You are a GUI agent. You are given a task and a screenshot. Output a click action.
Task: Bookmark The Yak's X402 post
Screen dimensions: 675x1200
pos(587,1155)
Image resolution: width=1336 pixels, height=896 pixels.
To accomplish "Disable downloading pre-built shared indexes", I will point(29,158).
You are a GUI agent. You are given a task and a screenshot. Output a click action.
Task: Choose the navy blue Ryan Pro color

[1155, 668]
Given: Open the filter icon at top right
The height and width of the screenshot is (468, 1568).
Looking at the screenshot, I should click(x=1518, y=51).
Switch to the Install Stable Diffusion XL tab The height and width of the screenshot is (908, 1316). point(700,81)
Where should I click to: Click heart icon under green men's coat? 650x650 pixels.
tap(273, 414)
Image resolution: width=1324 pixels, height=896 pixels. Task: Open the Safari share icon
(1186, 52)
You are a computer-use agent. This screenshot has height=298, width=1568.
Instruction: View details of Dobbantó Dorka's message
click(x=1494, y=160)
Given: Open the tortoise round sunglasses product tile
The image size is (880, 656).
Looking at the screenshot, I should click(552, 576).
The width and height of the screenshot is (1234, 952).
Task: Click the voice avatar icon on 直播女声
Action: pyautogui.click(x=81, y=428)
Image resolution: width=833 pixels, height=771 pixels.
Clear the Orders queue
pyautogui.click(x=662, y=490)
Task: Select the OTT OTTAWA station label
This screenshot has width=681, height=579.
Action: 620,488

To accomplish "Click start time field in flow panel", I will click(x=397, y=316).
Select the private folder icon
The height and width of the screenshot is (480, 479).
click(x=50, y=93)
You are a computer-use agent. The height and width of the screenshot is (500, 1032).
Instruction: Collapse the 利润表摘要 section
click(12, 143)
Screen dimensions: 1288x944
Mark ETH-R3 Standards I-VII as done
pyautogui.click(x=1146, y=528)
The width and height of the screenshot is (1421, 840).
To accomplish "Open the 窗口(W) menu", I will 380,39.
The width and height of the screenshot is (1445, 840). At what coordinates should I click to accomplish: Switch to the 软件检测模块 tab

▶ [Exercise]: Set down the rows above exactly, from the line holding "Given: Open the filter icon at top right" through the line holding "pyautogui.click(x=662, y=490)", with both of those lines included.

▶ [Solution for this task]:
Given: Open the filter icon at top right
The height and width of the screenshot is (468, 1568).
Looking at the screenshot, I should click(x=1518, y=51).
Switch to the Install Stable Diffusion XL tab The height and width of the screenshot is (908, 1316). point(700,81)
Where should I click to: Click heart icon under green men's coat? 650x650 pixels.
tap(273, 414)
Image resolution: width=1324 pixels, height=896 pixels. Task: Open the Safari share icon
(1186, 52)
You are a computer-use agent. This screenshot has height=298, width=1568.
Instruction: View details of Dobbantó Dorka's message
click(x=1494, y=160)
Given: Open the tortoise round sunglasses product tile
The image size is (880, 656).
Looking at the screenshot, I should click(552, 576).
The width and height of the screenshot is (1234, 952).
Task: Click the voice avatar icon on 直播女声
Action: pyautogui.click(x=81, y=428)
Image resolution: width=833 pixels, height=771 pixels.
Clear the Orders queue
pyautogui.click(x=662, y=490)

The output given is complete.